**What to work on:**
1 > Answer these questions from the passage on fetal arrhythmias, marking each answer to match:
(a) Which imaging methods should the correct diagnosis of a fetal tachycardia be based on?
(b) Below what atrial rate does the passage describe a regular rate as slow?
(c) Which more benign cause of fetal bradycardia may be mistaken for 2:1 heart block?
2 > List every differential diagnosis of fetal tachycardias that the passage on fetal arrhythmias names.
3 > Write out the part of the passage on fetal arrhythmias that starts at "A more benign" and ends at "isolated atrial extrasystoles.".

**Passage:**

Fetal tachycardias represent a management challenge, because determination of the precise electrophysiological cause of the arrhythmia is essential to any rational management strategy, but fetal electrocardiography is not yet clinically practical in the presence of intact membranes. The differential diagnoses of fetal tachycardias include reentrant atrial tachycardia, atrial flutter, and ventricular tachycardia. The treatment of these disorders differs significantly, and appropriate medications for one may be contraindicated for another. The correct diagnosis, which should be based on combinations of M‐mode, Doppler and color Doppler–M‐mode imaging, is essential to appropriate therapy.
If there is a fetal bradycardia, the first step is to determine if there is a regular or an irregular atrial rate. If the atrial rate is regular and slow, that is, below 100 beats per minute, there may be sinus bradycardia, which should prompt a complete evaluation of fetal well‐being. The most common clinically important fetal bradycardia results from complete heart block, which will demonstrate a normal regular atrial rate with a slower ventricular rate whose beats do not occur in conjunction with atrial beats. In structurally normal hearts this is usually caused by maternal antibodies associated with lupus erythematosus and Sjögren syndrome, termed SSA/Ro and SSB/La. A smaller group of patients, without maternal antibodies, may present with congenital complete heart block in a setting of complex congenital heart disease involving the central fibrous body of the heart (e.g., left atrial isomerism, corrected transposition of the great arteries). In these patients, the prognosis is directly related to the complexity of the heart disease and the association with congestive heart failure.
A more benign cause of fetal bradycardia, which may be mistaken for 2:1 heart block, is blocked atrial bigeminy. In such cases the atrial rate is not regular, but rather demonstrates paired beating in which a premature atrial beat follows closely after a normal atrial beat with no ventricular response to the premature beat. This arrhythmia has no significance beyond that of isolated atrial extrasystoles.

**Supplied data:**
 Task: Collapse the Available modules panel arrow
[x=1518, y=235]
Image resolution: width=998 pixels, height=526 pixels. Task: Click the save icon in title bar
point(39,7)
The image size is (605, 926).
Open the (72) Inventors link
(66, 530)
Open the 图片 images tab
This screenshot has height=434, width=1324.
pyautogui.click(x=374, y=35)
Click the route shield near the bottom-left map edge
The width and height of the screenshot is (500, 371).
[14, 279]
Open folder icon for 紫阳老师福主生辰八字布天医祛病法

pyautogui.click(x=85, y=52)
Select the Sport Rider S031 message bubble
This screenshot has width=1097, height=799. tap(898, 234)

--

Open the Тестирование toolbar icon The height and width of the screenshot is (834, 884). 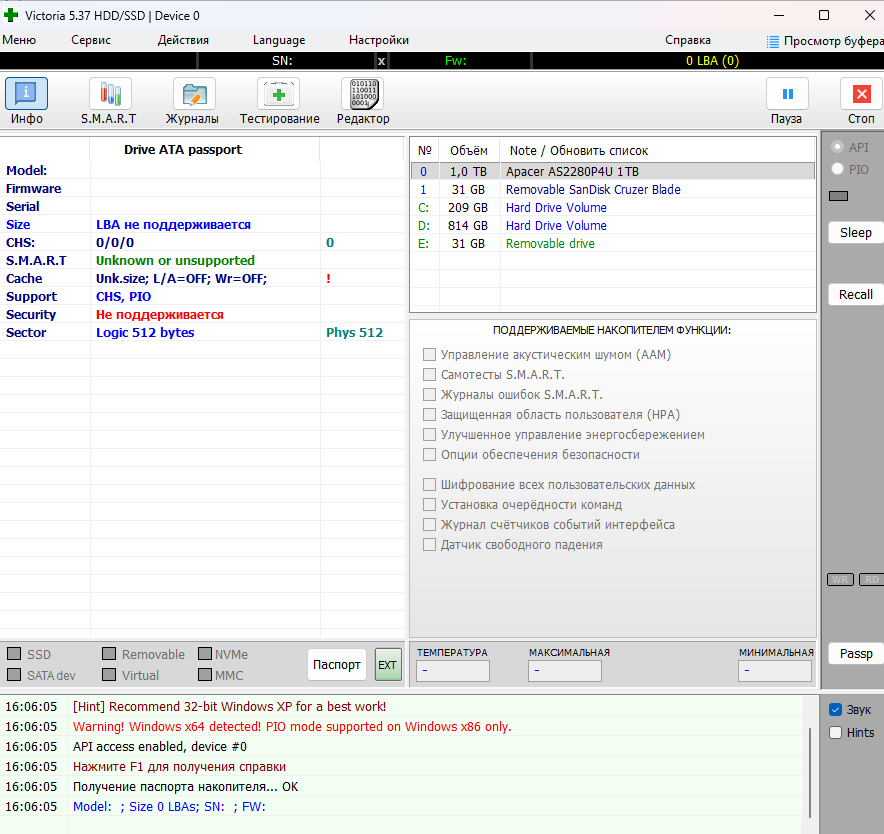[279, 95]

**Answers by item number:**
1 >
(a) Combinations of M‐mode, Doppler and color Doppler–M‐mode imaging.
(b) Below 100 beats per minute.
(c) Blocked atrial bigeminy.

2 >
- Reentrant atrial tachycardia
- Atrial flutter
- Ventricular tachycardia

3 >
A more benign cause of fetal bradycardia, which may be mistaken for 2:1 heart block, is blocked atrial bigeminy. In such cases the atrial rate is not regular, but rather demonstrates paired beating in which a premature atrial beat follows closely after a normal atrial beat with no ventricular response to the premature beat. This arrhythmia has no significance beyond that of isolated atrial extrasystoles.